Stefanowski said his parents moved his family from New Haven to North Haven when he was young so that he and his sisters could have a better education.
“Number one, people shouldn’t have to leave where they live to have a better education,” Stefanowski said. “Number two, we need to provide that opportunity for families that want to do it.”
Stefanowski said education funding should “follow the child.” to let their parents decide the best educational environment for them.
“Don’t abandon inner-city schools, make them better,” Stefanowski said. “But don’t keep a kid trapped in an underperforming school because of the zip code where they live.”
Lamont said Connecticut is “already on the way” to meeting the needs of all Connecticut public school students, touting “the biggest investment in education in the history of the state,” with additional hundreds of millions of dollars in funding, along with funding mental health care, workforce development and daycare.
“I used to be a teacher at Harding High School, I know what that inequality is like, and it starts with a great teacher,” Lamont said.

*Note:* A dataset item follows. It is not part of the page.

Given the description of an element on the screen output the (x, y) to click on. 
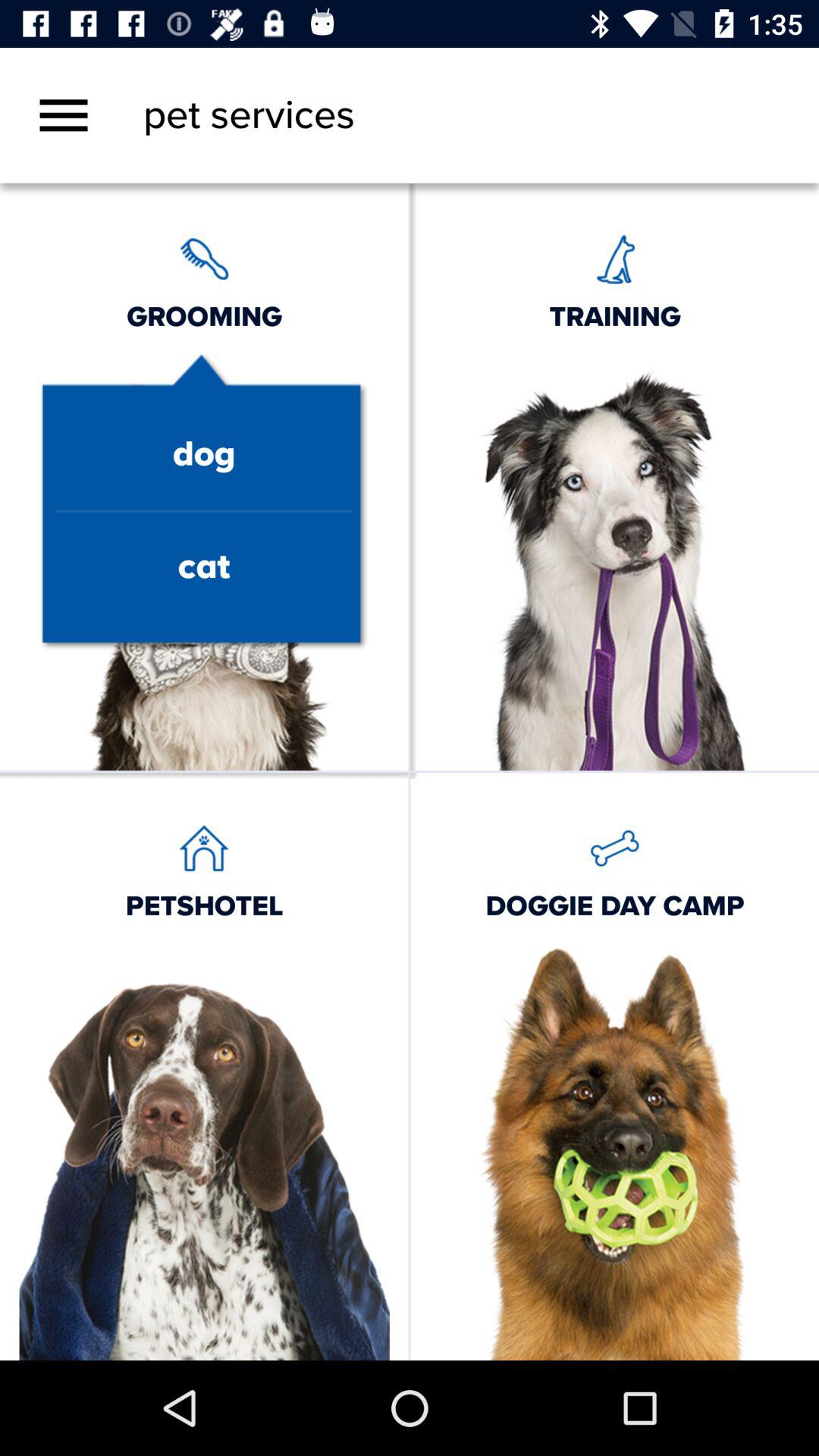
tap cat item (203, 567)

He said he wants to do everything he can to get teachers to want to teach in Connecticut, and not just at suburban schools.
“We’re giving mortgage support, we have relationships with historically Black colleges, Puerto Rican teacher colleges, to get the most diverse, best teachers in the world, get them to come to the great state of Connecticut,” Lamont said.
Asked whether they would commit to providing $3 million in funding for the Clean Slate program over the next four years to ensure that people eligible for the program don’t “fall through the cracks,” both candidates said they would.
Rodney Moore, a co-chair of the collective’s criminal justice reform team, said that when the assembly met in 2018 during the last gubernatorial campaign, the impediment of criminal records became a key issue for the group, leading to a three-year push to pass Clean Slate.
Now that Clean Slate is law, Moore said the group needs state leaders to support its implementation when it goes into effect on Jan. 1.
“Absolutely, and it should be more,” Stefanowski said when asked if he would support $750,000 a year for the program.
Lamont, who signed the bill for Clean Slate despite his reservations that the program would allow expungement for too broad a range of felonies, said that his administration would do “whatever it takes to make sure Clean Slate works.”
“One of the first things I did when elected [in 2018] was go to the Cheshire prison, and I saw what it meant for those kids to get that second chance, that opportunity,” Lamont said. “We got it done, one of the first states in the country, and we’re going to do it right.”